Rios v. Alvarado I would later be named “2012 Fight of the Year” by Sports Illustrated, igniting a new rivalry for the world’s consumption.

“We know each other so well; we’ve adapted to each other, we know each other’s styles,” said Alvarado to HBO Boxing’s Mulvaney.

The two met again March 30th 2013 under the bright light of the Mandalay Bay Events Center in Las Vegas. This time was for yet another belt, the WBO Interim Light Welterweight Title and Alvarado had a game changer that would alter the duo’s fighting history.

In what surmounted to a crucial strategy modification for Alvarado, who boxed instead of participating in an entertaining brawl, the end result was a unanimous decision victory for Alvarado. Rios clamored for a rematch after granting Alvarado the same courtesy, but promoter Bob Arum felt the two should fight other top tier talent before their fated third pairing.

Rios went on to fight and lose to Manny Pacquaio then rebound with a controversial disqualification win against Diego Chaves.

Alvarado took no time off as well and lost two big fights to major competition step-ups, Ruslan Provodnikov and Juan Manuel Marquez.

Now ready for the third installment in their battle, this fight has deeper ramifications for Brandon Rios who has decided that if he loses he will retire from the sport. A sentiment echoed by his longtime trainer, Robert Garcia.

"[Rios] knows that if he doesn't perform well, if he doesn't win this fight, he knows that it might be the end of his career," Robert Garcia, said last week on the HBO Boxing Podcast. "He already told me, 'If I lose this fight, I'm retiring, I don't want to fight anymore.' And I actually told him that I agree with him."

Trilogies are always welcomed for the promise of a finale to an even battle, and regardless of whose hand is raised each fighter has cemented their place in the minds of boxing’s historians and revelers.

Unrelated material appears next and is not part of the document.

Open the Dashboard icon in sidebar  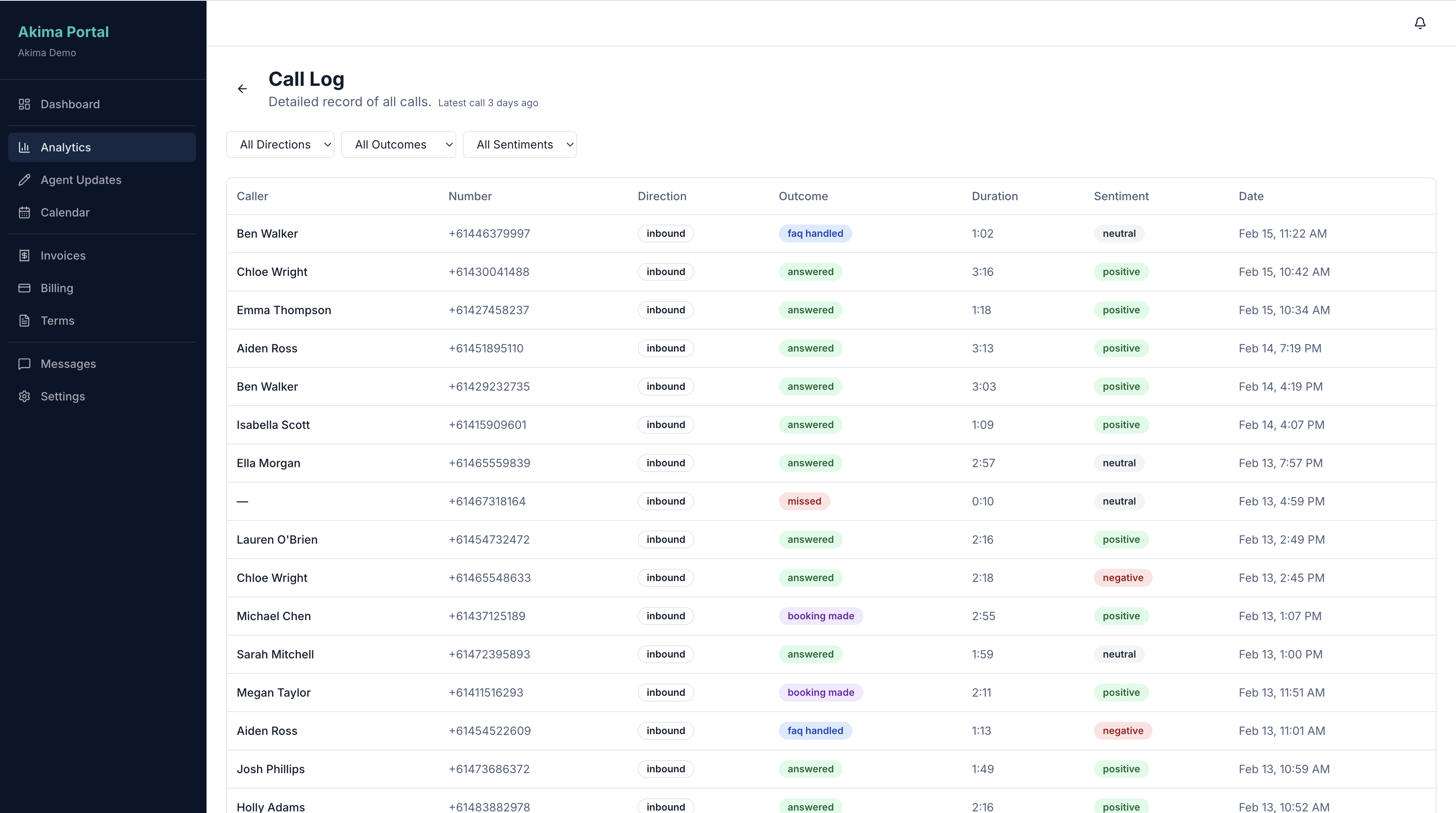[x=25, y=104]
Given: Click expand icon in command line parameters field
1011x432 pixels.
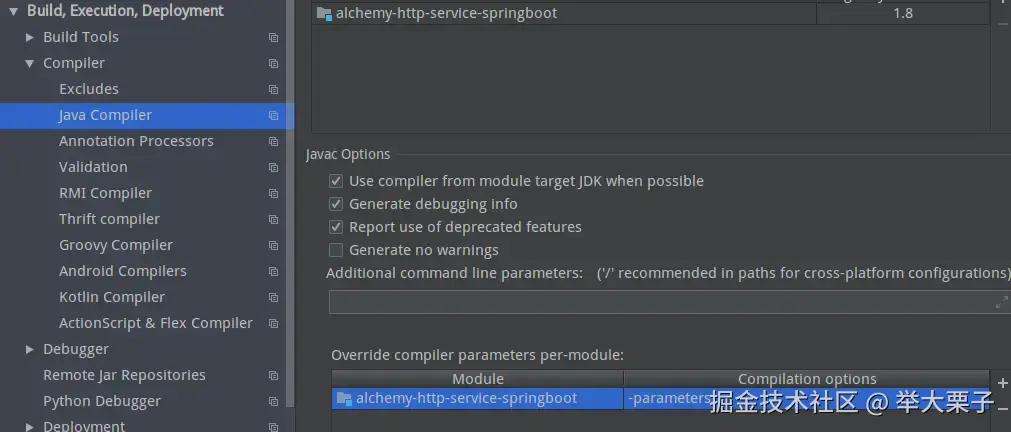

"This will be the best fight of the trilogy," Rios asserted. "We are entertainers and our fight on January 24 will be the grand finale," Alvarado added. Said HBO blow-by-blow broadcaster Jim Lampley, "Brandon Rios and Mike Alvarado are made for each other. You have two fighters, both of whom are almost more committed to entertaining than to winning."

The victory in this thrilling trilogy will be decided tomorrow night on HBO.